*Excerto do documento*.
_ _ _ _ _

Comparabilidade das situações

47. O artigo 65.º alínea a) do TFUE prevê a possibilidade de os Estados-Membros aplicarem disposições pertinentes de direito fiscal que estabeleçam uma distinção entre contribuintes que não se encontrem em idêntica situação no que se refere ao lugar de residência ou ao lugar onde o capital é investido. No entanto, essa previsão deve ser atenuada pelo requisito do artigo 65.º, n.º 3, do mesmo Tratado, segundo o qual qualquer exceção não pode constituir um meio de discriminação arbitrária nem uma restrição dissimulada à livre circulação de capitais e pagamentos, tal como definida pelo artigo 63.º. Quer dizer, as restrições têm como limite a garantia da própria liberdade de circulação de capitais26. Importa, pois, para este efeito, saber se a situação dos fundos de investimento residentes e não residentes em Portugal é objetivamente comparável.

48. No caso de fundos de investimento residentes na Alemanha, o artigo 10.º da relevante CDT28, permite que o imposto retido na fonte, com carácter definitivo, seja limitado à taxa de 15%. No entanto, como os fundos de investimento em causa gozam de uma isenção à luz do direito alemão, sendo considerados fiscalmente transparentes, não podem beneficiar do referido artigo. Numa primeira análise, poder-se-ia dizer que essa impossibilidade resulta do facto de gozarem de uma vantagem fiscal, a isenção, de que os seus congéneres portugueses não usufruem. Estes, beneficiam da isenção de retenção, ao mesmo tempo que estão sujeitos a dois impostos – IRC e Imposto do Selo – cujo efeito cumulativo pode, em certos casos, exceder 23% do valor bruto dos dividendos.

49. Por outro lado, o imposto retido à Requerente poderá eventualmente dar lugar a um crédito de imposto por dupla tributação internacional na esfera dos investidores individualmente considerados. Num caso e noutro, a tributação dos dividendos opera segundo modalidades diferentes, e nada indica que a carga fiscal que onera os dividendos auferidos pelos OIC abrangidos pelo artigo 22.º do EBF possa ser mais reduzida do que a que recai sobre os dividendos auferidos em Portugal pelos fundos alemães. Estas diferenças podem ser invocadas, prima facie, para sustentar que não se trata de situações comparáveis.

_ _ _ _ _

*Material recolhido*.

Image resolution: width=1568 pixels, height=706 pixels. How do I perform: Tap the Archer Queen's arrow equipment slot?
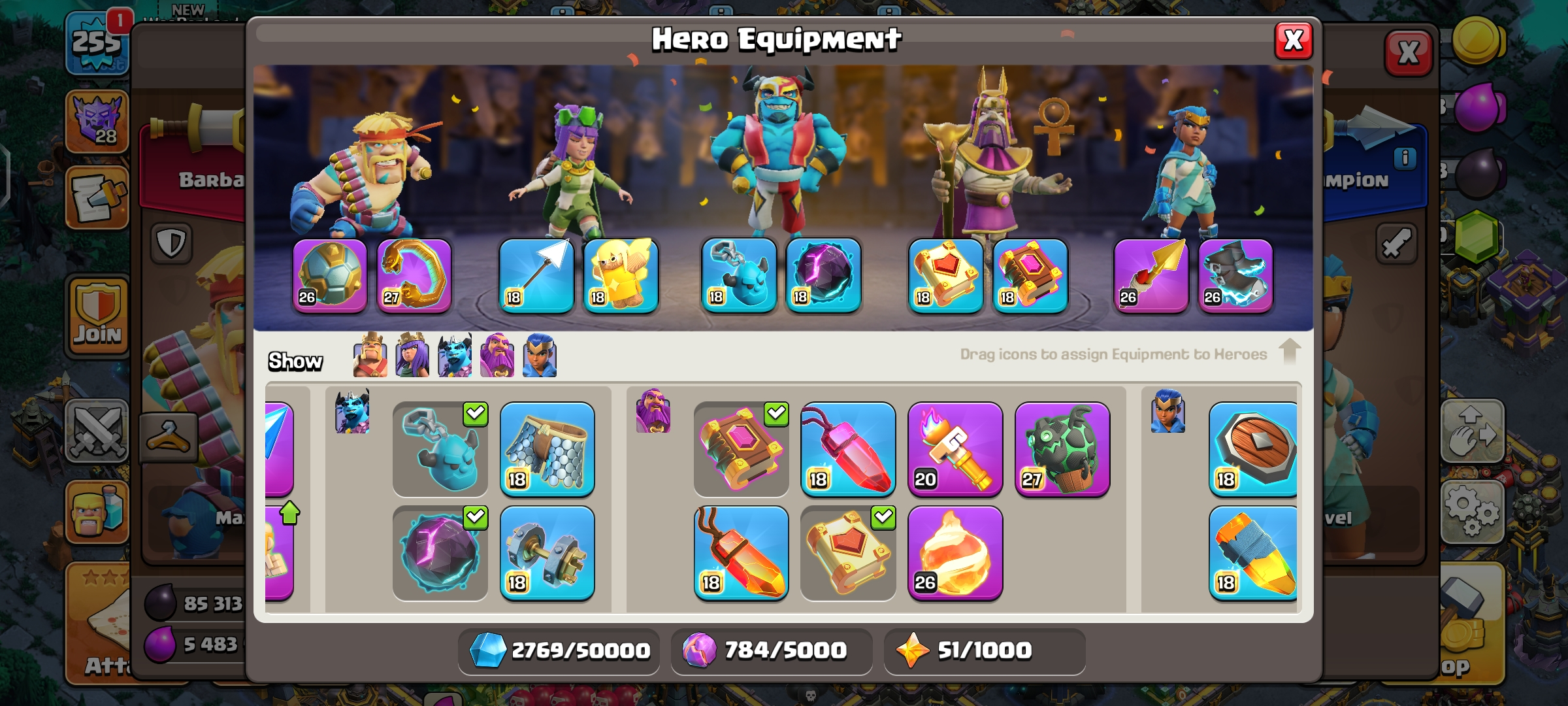point(536,275)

_ _ _ _ _

*Exercícios propostos*.
1. Reformule em lista o parágrafo do excerto que começa por "No caso de fundos de investimento residentes na Alemanha", mantendo os factos principais.
2. Apresente a continuação do excerto sobre a comparabilidade entre fundos de investimento residentes e não residentes, a partir do ponto em que termina.
As linhas apresentadas não fazem falta.

*Respostas escritas*.
1.
- Para os fundos de investimento residentes na Alemanha, o artigo 10.º da CDT relevante permite limitar a 15% o imposto retido na fonte com carácter definitivo.
- Esses fundos gozam de isenção no direito alemão e são considerados fiscalmente transparentes, pelo que não podem beneficiar desse artigo.
- À primeira vista, essa impossibilidade resultaria de gozarem de uma vantagem fiscal, a isenção, de que os fundos portugueses não usufruem.
- Os fundos portugueses beneficiam da isenção de retenção, mas estão sujeitos ao IRC e ao Imposto do Selo.
- O efeito cumulativo desses dois impostos pode, em certos casos, exceder 23% do valor bruto dos dividendos.

2.
50. Porém, em causa está saber se a determinação da comparabilidade da situação dos fundos residentes e não residentes em Portugal deve entrar em linha de conta com a situação fiscal em que se encontram os fundos de investimento não residentes em Portugal no respetivo Estado de residência – tendo em conta pertinente regime jurídico e as CDT’s entre Portugal e esses Estados – especialmente no caso dos Estados-Membros da União Europeia ou integrantes do Espaço Económico Europeu, ou ainda levar em conta a situação concreta dos respetivos investidores29. Soluções normativas que obrigassem a ter em conta, para efeitos de comparação, a situação concreta dos fundos de investimento dos 28 Estados-Membros, a partir das relevantes CDT’s, se os houver, ou a indagar do impacto fiscal da retenção e das medidas de mitigação da dupla tributação económica na situação fiscal de cada investidor individualmente considerado seriam extremamente complexas, mesmo numa situação em que os acionistas fossem, eles próprios, pessoas coletivas, cada qual residente numa jurisdição diferente.

51. Por outras palavras, se se quiser fazer uma determinação caso a caso para cada fundo de investimento não residente ou investidor individual, o trabalho administrativo envolvido, embora possa compensar os Estados-Membros por via de um aumento das receitas, acaba por ser, tendo em conta o grande número de investidores de alguns fundos, administrativamente impraticável. Tanto os fundos residentes em Portugal como os não residentes podem ter acionistas institucionais e individuais de todos os Estados-Membros da União Europeia e de Estados terceiros. Em causa estão, na prática, diferenças significativas de facilidade e praticabilidade administrativa. Diferentemente, se se circunscrever a análise ao nível da situação fiscal dos fundos residentes e não residentes a quem são distribuídos dividendos, uma única determinação será suficiente.

52. Neste contexto, o que deve relevar é o impacto direto que as normas tributárias têm na atividade dos fundos e não o efeito indireto na situação fiscal dos investidores individualmente considerados. Estes não têm necessariamente a mesma nacionalidade dos fundos, já que hoje é extremamente fácil levar a cabo investimentos transfronteiriços, sendo que esse mesmo é um dos objetivos do mercado interno e da liberdade de circulação de capitais. O rastreamento de investidores individuais espalhados por todo o mundo e a aplicação de um conjunto diferente de regras a cada um deles, dependendo de seu país de domicílio, apresentaria uma situação impraticável para os tribunais que, no futuro, fossem chamados a analisar a conformidade da legislação fiscal nacional em causa com as liberdades de estabelecimento e de circulação de capitais.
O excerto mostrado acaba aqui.